─── Article

Given a string S of lowercase alphabet characters, convert it into its “encrypted” form by the following steps:

  1. Find the middle character of S. If the length of S is odd, the middle character is the middle one. If the length is even, the middle character is the left one of the two “center” characters.
  2. Append that character to the answer, then split the string into two halves (excluding the middle character) and repeat until no characters are left.

The final “encrypted” string is the concatenation of all middle characters found at each step.

Clarifying Questions

Strategy

To solve this problem, we can use a recursive approach:

  1. Define a helper function that takes a string and returns its “encrypted” form.
  2. Find the middle character of the string and add it to the result.
  3. Recursively process the left and right substrings (excluding the middle character) until the string is empty.

──────
─── Given information

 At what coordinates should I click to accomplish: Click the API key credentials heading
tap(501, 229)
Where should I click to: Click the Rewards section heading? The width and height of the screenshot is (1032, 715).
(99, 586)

──────

- Exercise set -
a - In the string-encryption text, which character counts as the middle one when the length of S is even?
b - Continue the write-up on the string-encryption problem, picking up after its final strategy step.

- Answers by task -
a - The left one of the two center characters.

b -
  4. Concatenate and return the resulting middle characters.

Code

public class EncryptedString {
    public static String findEncryptedString(String S) {
        return encryptHelper(S);
    }

    private static String encryptHelper(String S) {
        if (S.isEmpty()) {
            return "";
        }
        int len = S.length();
        int midIndex = (len - 1) / 2; // Middle character index
        String middleChar = String.valueOf(S.charAt(midIndex));
        String leftPart = S.substring(0, midIndex);
        String rightPart = S.substring(midIndex + 1);

        // Recursively encrypt the left and right parts
        return middleChar + encryptHelper(leftPart) + encryptHelper(rightPart);
    }

    public static void main(String[] args) {
        String S = "abc";
        System.out.println(findEncryptedString(S)); // Output: "bac"
    }
}

Explanation:

  1. The findEncryptedString method initiates the encryption by calling a helper method encryptHelper.
  2. The encryptHelper method:
    • Base case: If the string is empty, return an empty string.
    • Calculate the middle character’s index.
    • Extract the middle character.
    • Form the left and right substrings.
    • Concatenate the middle character with recursively computed encrypted versions of the left and right substrings.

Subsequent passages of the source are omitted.